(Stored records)
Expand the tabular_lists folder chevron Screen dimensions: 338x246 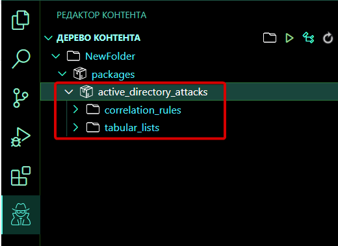click(x=75, y=127)
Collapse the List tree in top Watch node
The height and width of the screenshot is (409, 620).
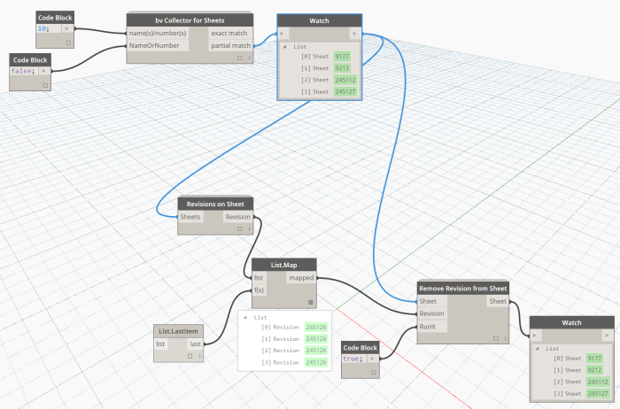click(x=284, y=46)

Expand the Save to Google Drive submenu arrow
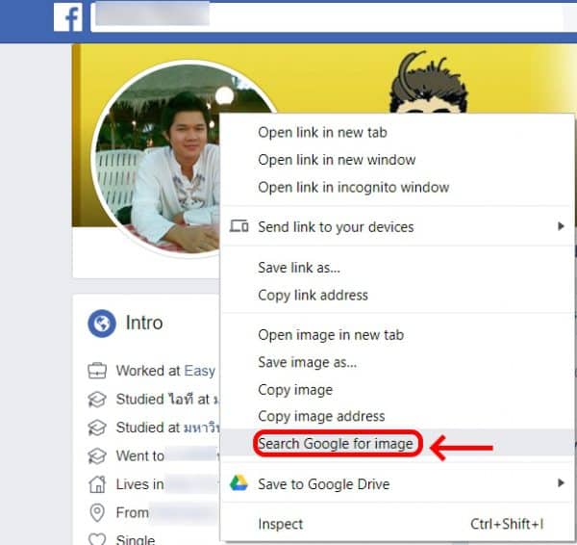pyautogui.click(x=561, y=483)
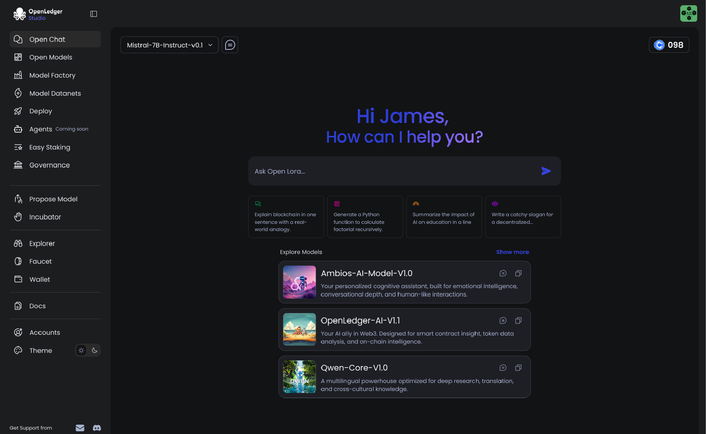Click copy icon on Ambios-AI-Model-V1.0 card
706x434 pixels.
pos(518,273)
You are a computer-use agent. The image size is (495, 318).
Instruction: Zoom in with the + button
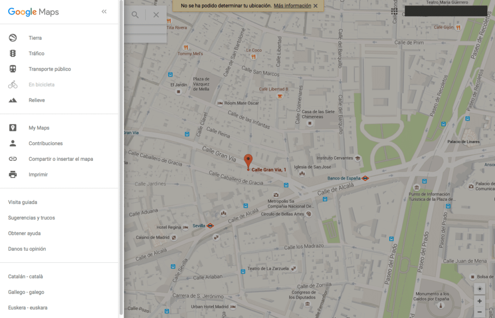point(479,301)
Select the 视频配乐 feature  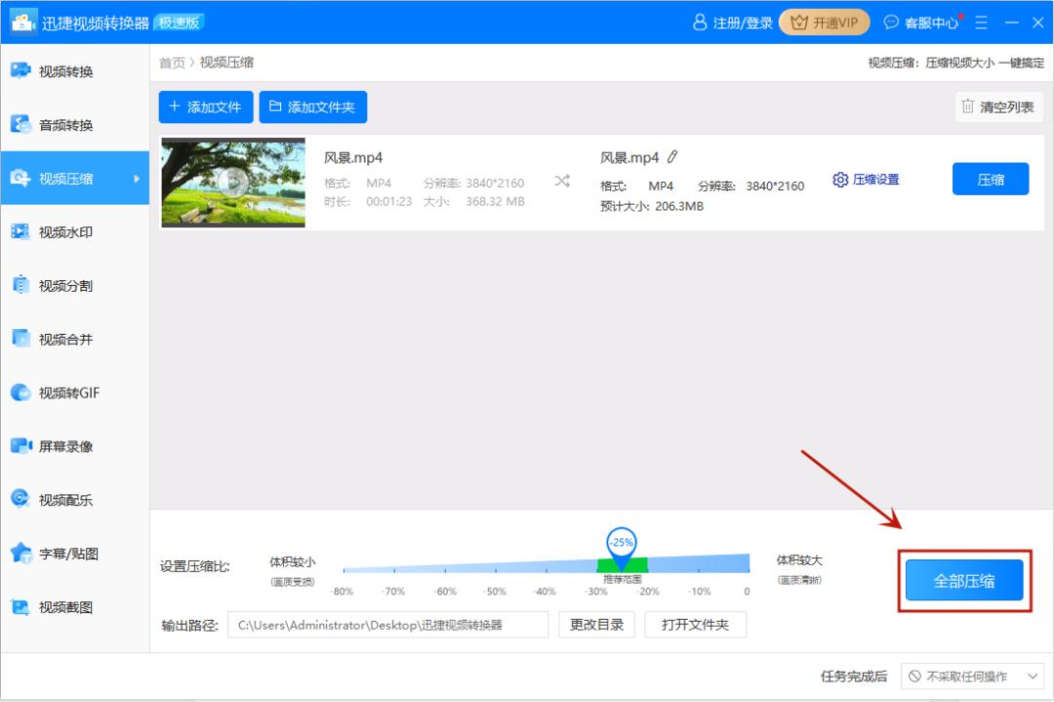pos(59,501)
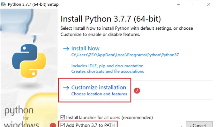This screenshot has width=217, height=127.
Task: Cancel the Python setup
Action: point(199,124)
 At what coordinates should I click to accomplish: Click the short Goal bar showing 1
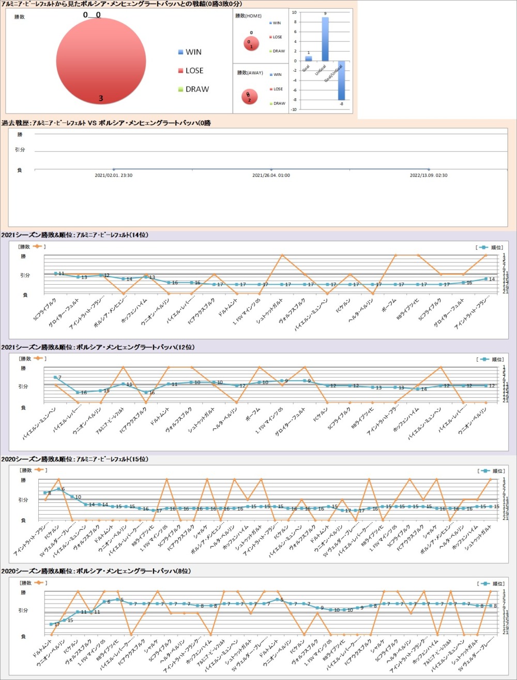[x=309, y=58]
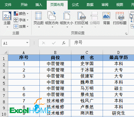Launch the 页面设置 dialog box launcher

pyautogui.click(x=126, y=34)
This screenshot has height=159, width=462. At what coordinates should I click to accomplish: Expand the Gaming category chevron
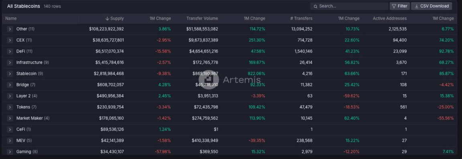point(10,152)
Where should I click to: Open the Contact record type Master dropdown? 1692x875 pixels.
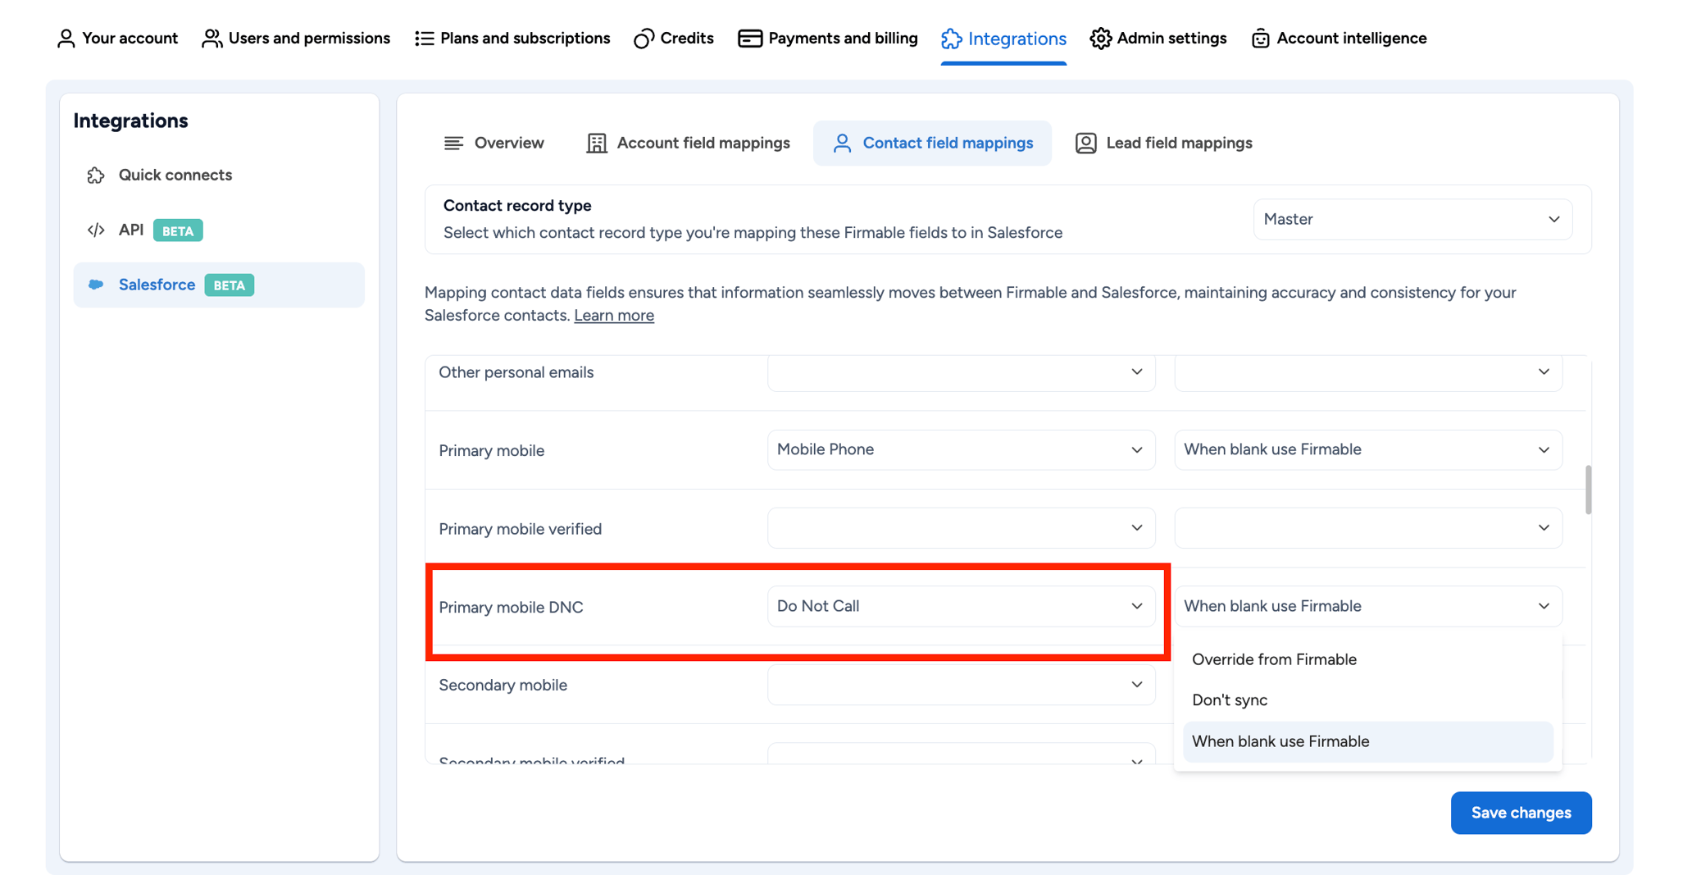click(1412, 219)
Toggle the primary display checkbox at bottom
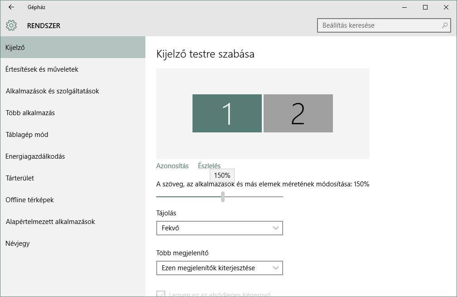This screenshot has height=297, width=457. tap(161, 294)
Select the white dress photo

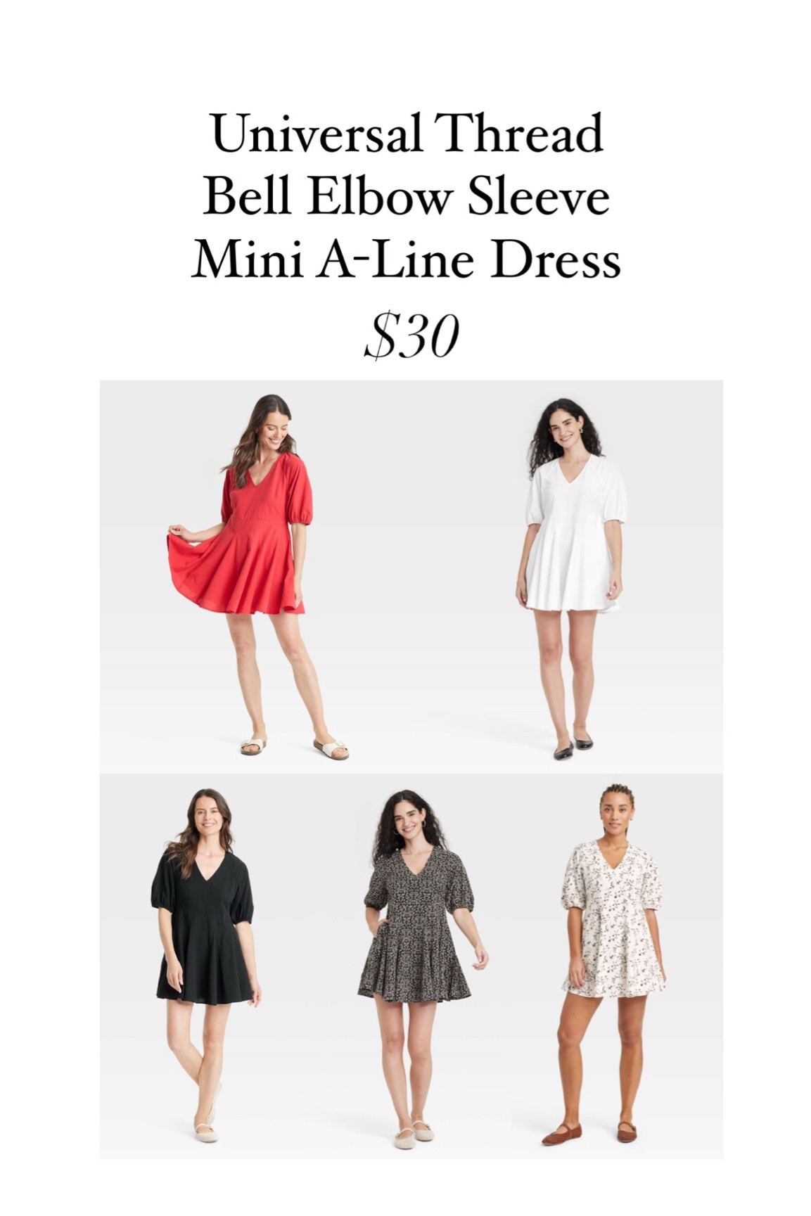[568, 577]
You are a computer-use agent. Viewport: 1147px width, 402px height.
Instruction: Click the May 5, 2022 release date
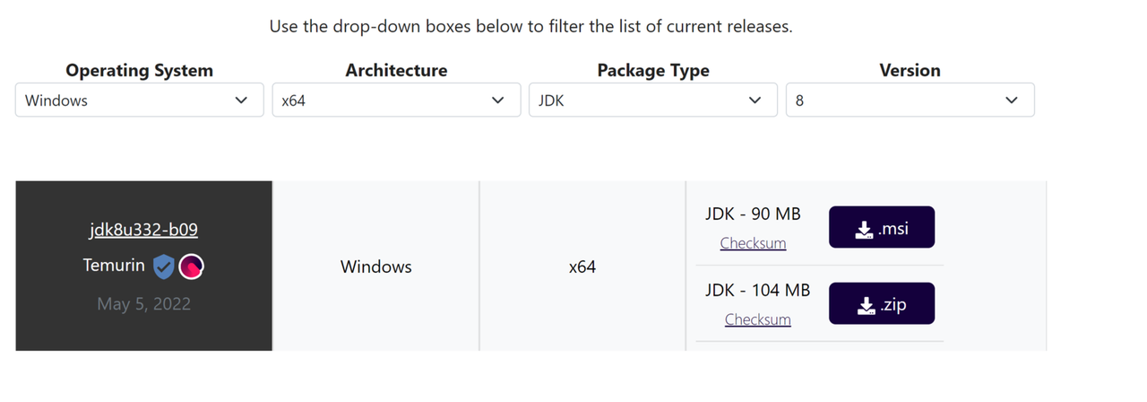[x=143, y=304]
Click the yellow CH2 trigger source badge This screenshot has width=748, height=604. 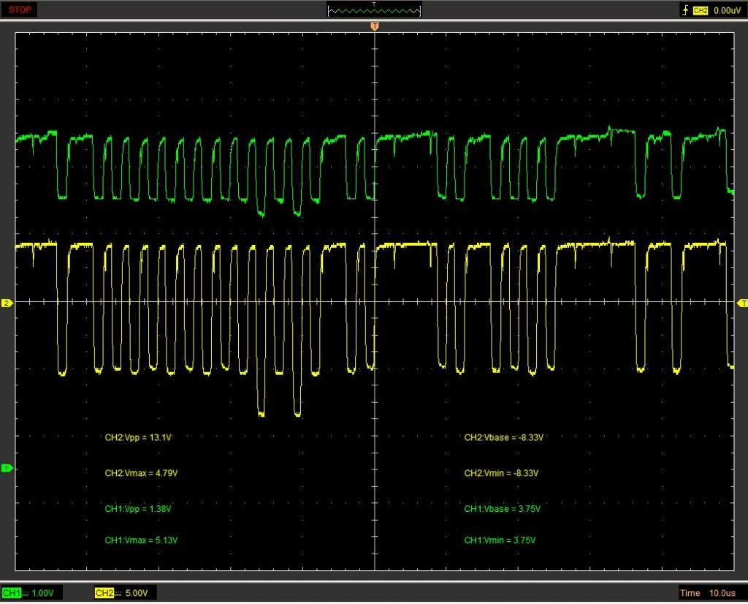point(701,10)
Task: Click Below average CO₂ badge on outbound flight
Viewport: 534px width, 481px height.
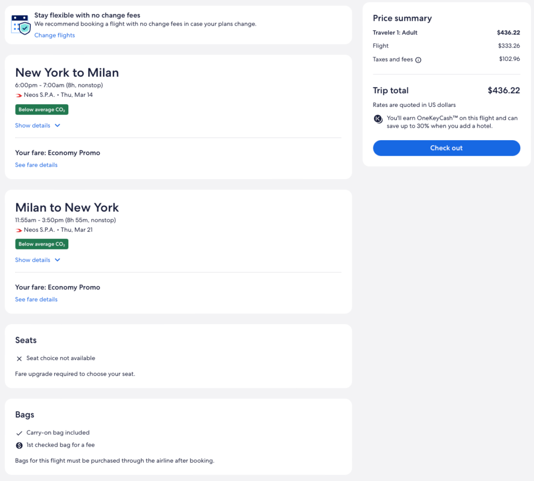Action: click(x=42, y=109)
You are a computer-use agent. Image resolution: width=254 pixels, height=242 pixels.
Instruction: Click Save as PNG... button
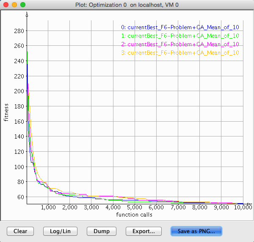pos(196,231)
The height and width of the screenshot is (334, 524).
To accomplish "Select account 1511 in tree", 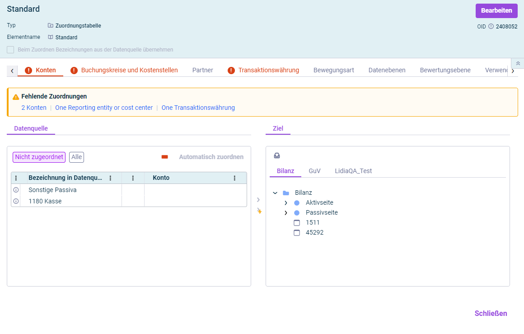I will pyautogui.click(x=312, y=222).
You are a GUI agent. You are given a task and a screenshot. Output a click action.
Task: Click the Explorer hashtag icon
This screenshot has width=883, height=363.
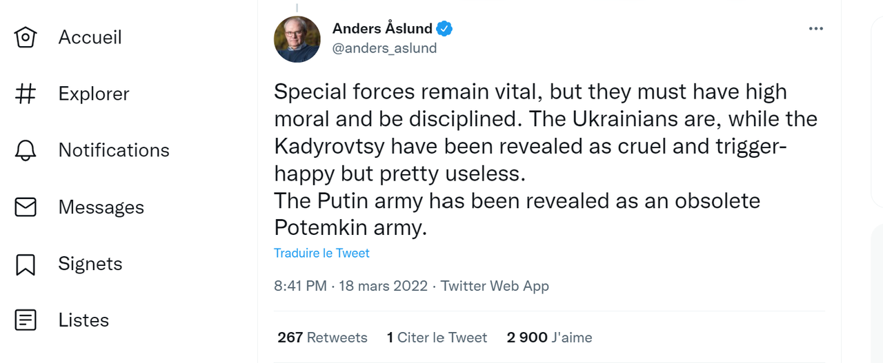[x=26, y=94]
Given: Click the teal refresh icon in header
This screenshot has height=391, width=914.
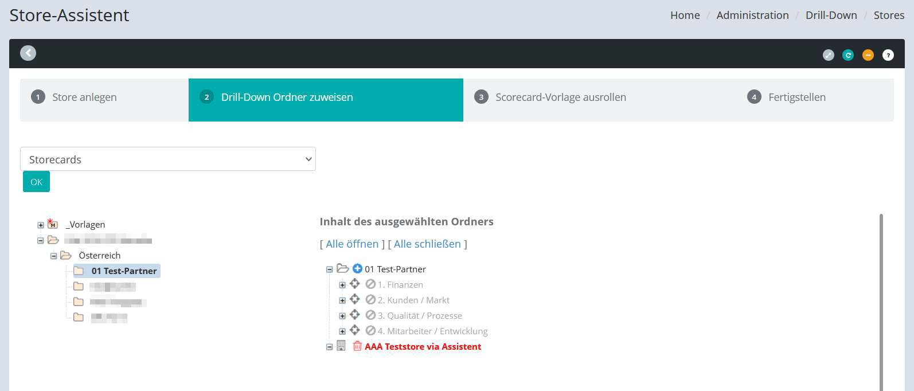Looking at the screenshot, I should (x=848, y=55).
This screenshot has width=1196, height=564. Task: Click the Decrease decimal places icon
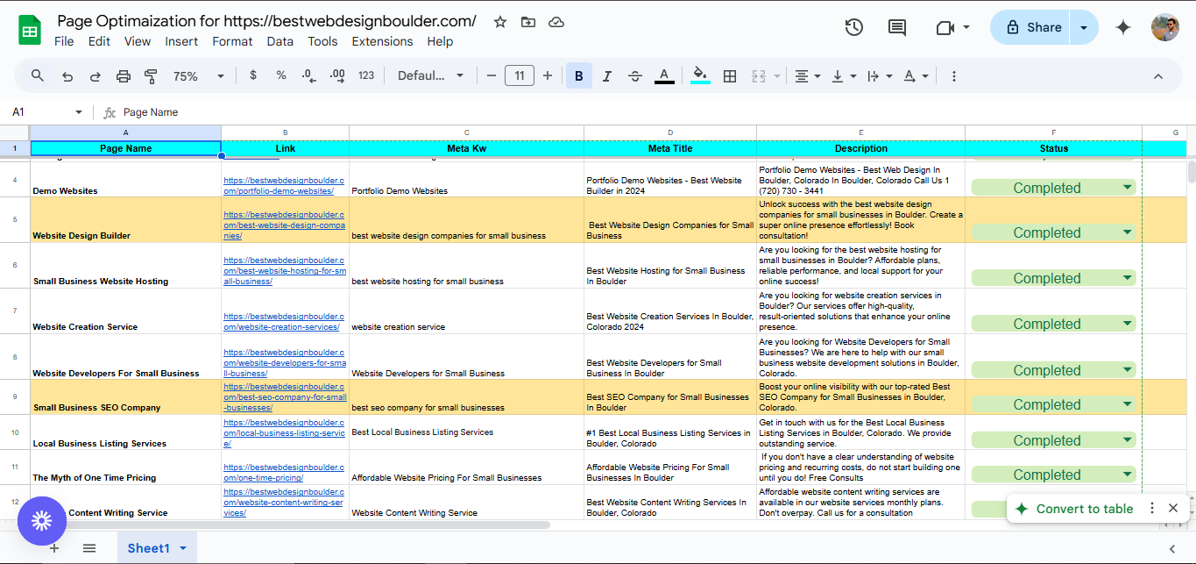pos(308,75)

**Task details**
Locate the line containing "This screenshot has height=391, width=914." in the records above, then output it and every line after it through the last, excluding pictures.

**Exercise answer**
This screenshot has height=391, width=914.
Looking at the screenshot, I should (x=848, y=55).
This screenshot has width=1196, height=564. Task: Click the Decrease decimal places icon
pos(308,75)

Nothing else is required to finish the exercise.